In what appears to be a fault with its license validation, virtualized data clusters worldwide running on VMware's ESX hypervisor found themselves unable to boot yesterday. Admins received messages saying their licenses had expired, whether or not they actually had.
"http://msg.License.product.expired This product has expired," reads a cut-and-paste from a message posted to VMware's support forum. "Be sure that your host machine's date and time are set correctly."
The problem appears limited to the VMware ESX 3.5 and ESXi 3.5 Update 2 hypervisors, and that includes clusters where VMotion is installed. VMotion is a dynamic tool that performs automatic maintenance on virtual servers -- which should presumably include license updates -- and which moves the physical location of virtual servers to better performing systems when necessary.
Not only could virtual machines not be restarted after midnight on August 12, but once suspended, they couldn't be resumed. And though VMotion was relied upon to provide the solution in some cases, it didn't.
"The issue was caused by a piece of code that was mistakenly left enabled for the final release of Update 2," Maritz wrote. This piece of code was left over from the pre-release versions of Update 2 and was designed to ensure that customers are running on the supported generally available version of Update 2." He went on to accept the blame for not disabling the code for the final Update 2, and not catching the problem during the QA process.
Maritz was the former Microsoft executive in charge of Windows, during the time that company was fighting its antitrust case with the US Justice Dept. He replaced Diane Greene, who founded VMware, after EMC's buyout of the software company.
Users of VMware's support forums suggested that others plagued with the problem, prior to installing patches, reset their system clocks to August 10. But VMware warns today that admins avoid that route, warning in a Knowledgebase memo today about "very serious side affects [sic] that could impact production environments. Any Virtual Machines that sync time with the ESX host and server time sensitive applications would be broken. These include, but are not limited to database servers, mail servers, & domain administration systems."

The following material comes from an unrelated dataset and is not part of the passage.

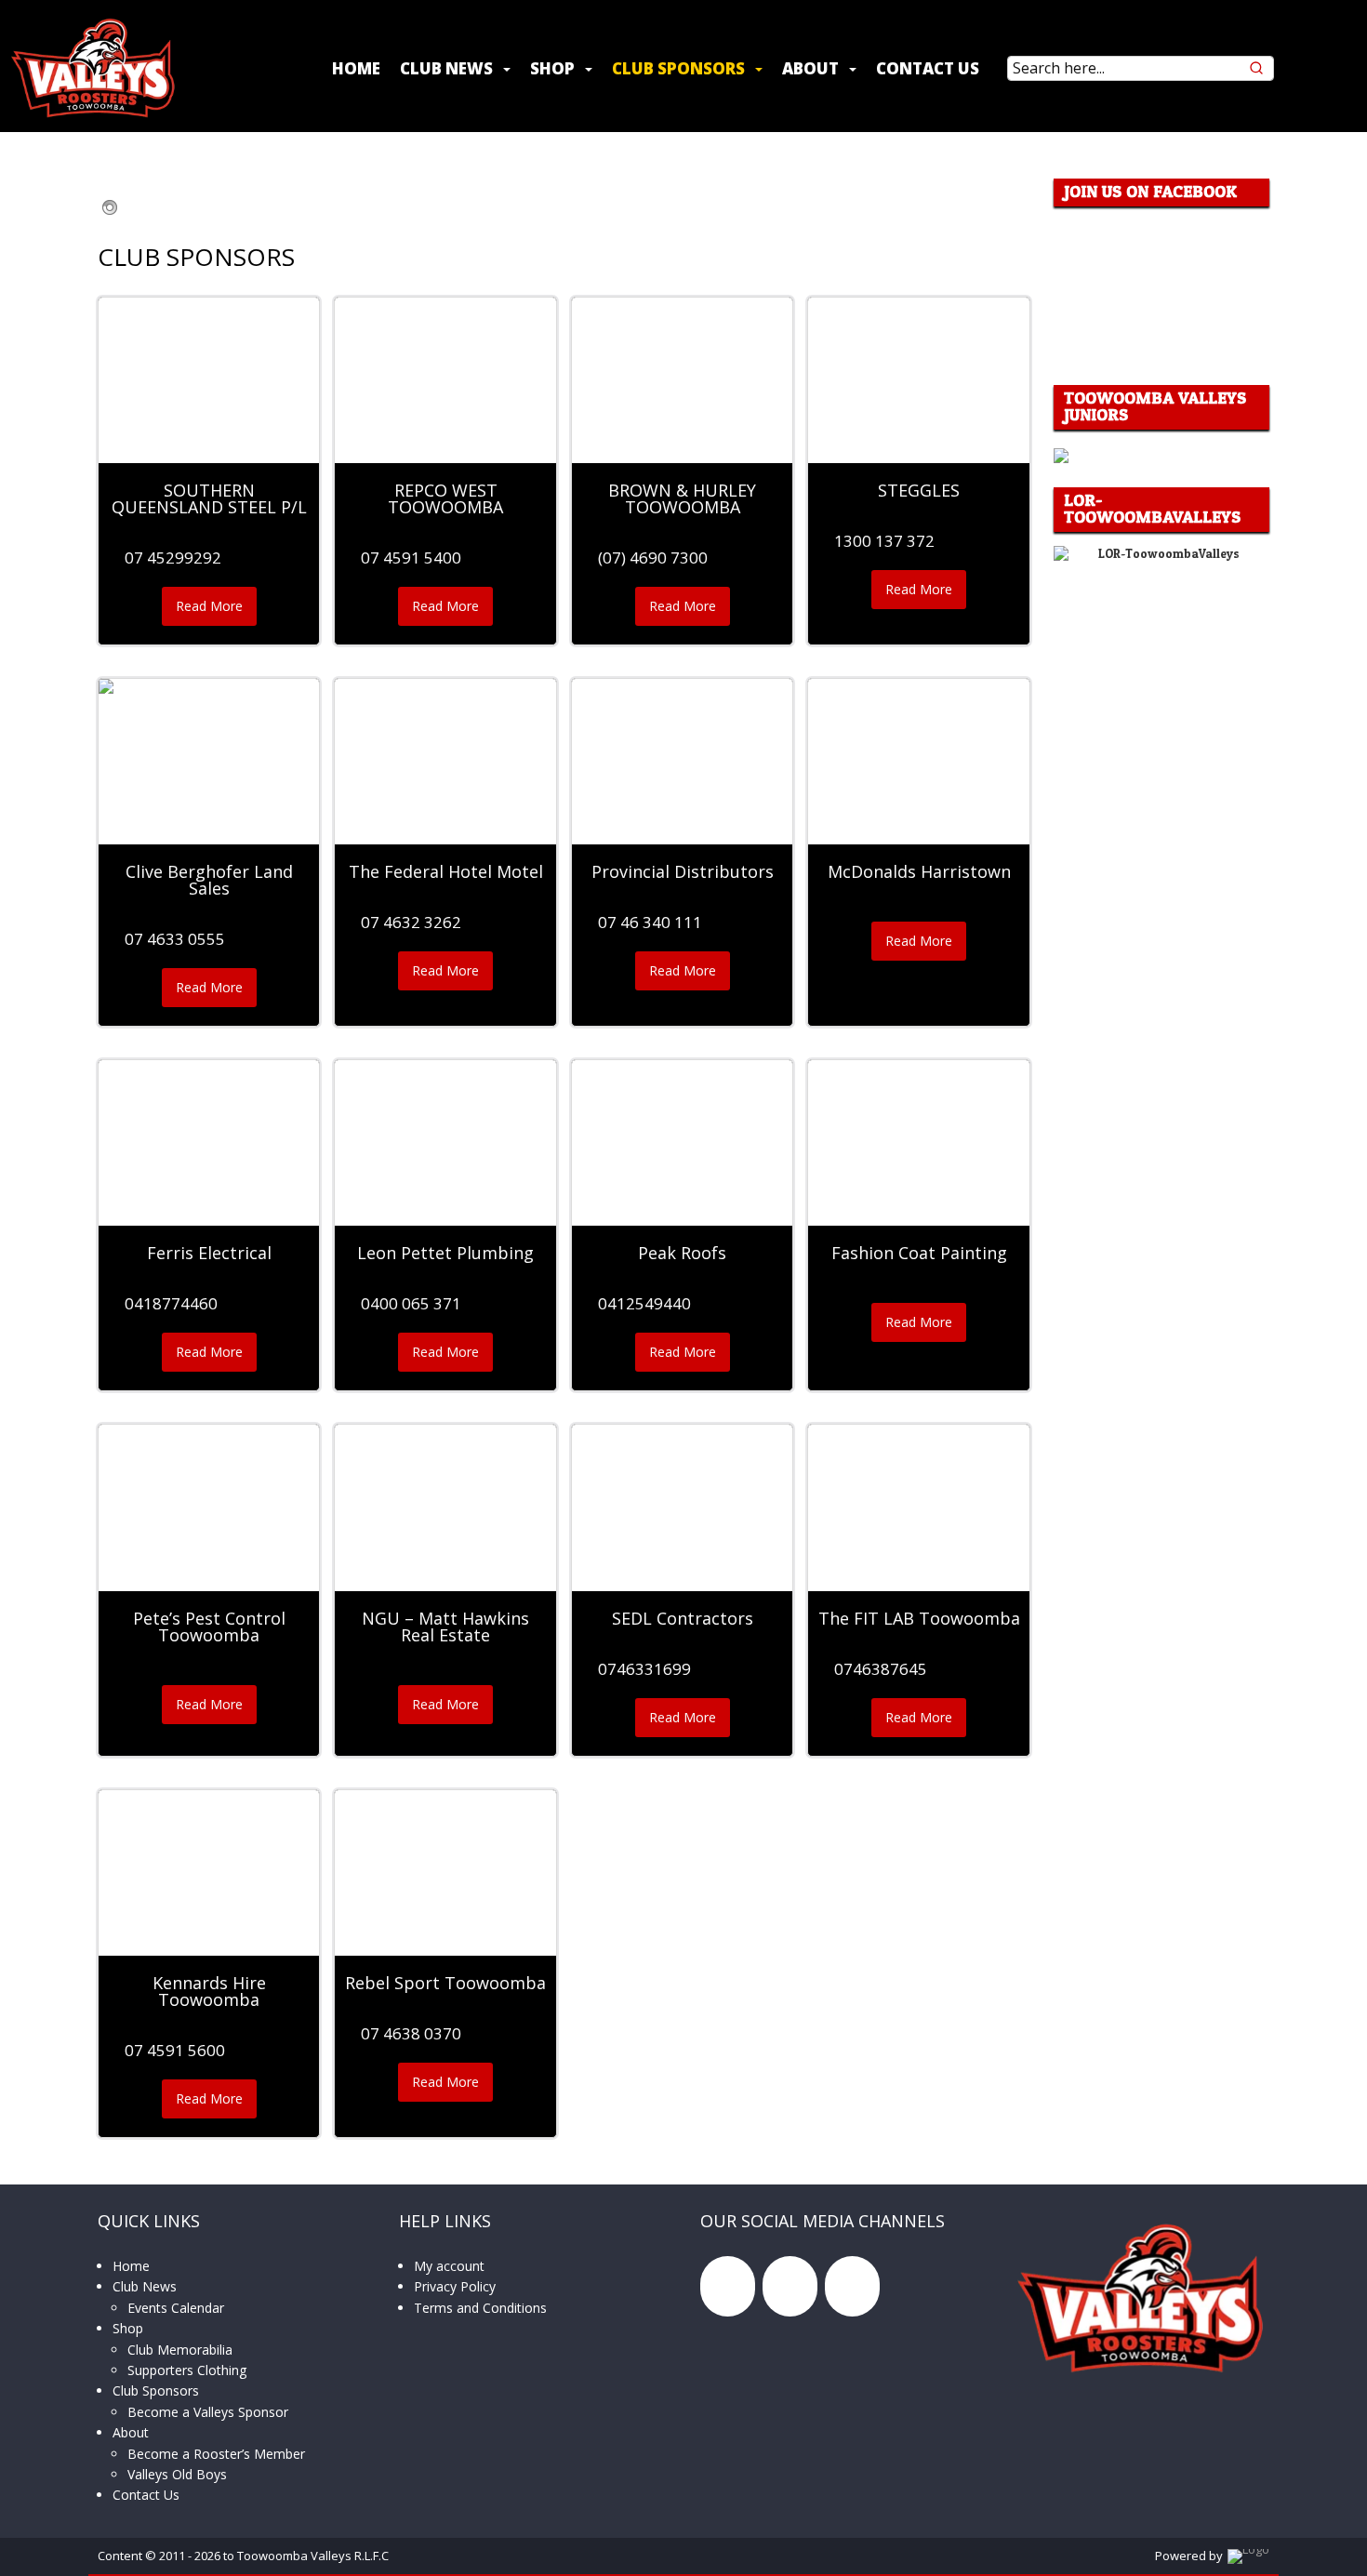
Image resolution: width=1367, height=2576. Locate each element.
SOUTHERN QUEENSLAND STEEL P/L (209, 498)
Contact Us (927, 68)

Could the damage from virtual system outages be mitigated if the central administration system for virtual clusters, called Virtual Center (VC), be run on its own virtual system instead of a physical system? Or should VC be run on a separate physical system in all cases? Those are among the questions admins had today, during their efforts to piece their clusters back together.
As one support forum user aenagy pointed out, VMware's documentation doesn't appear to be against the idea of running VC in a virtual system. "Except, of course, in the very unlikely event that the software determines it has 'expired,"' he added, "and then regardless of where your license server is, you're screwed."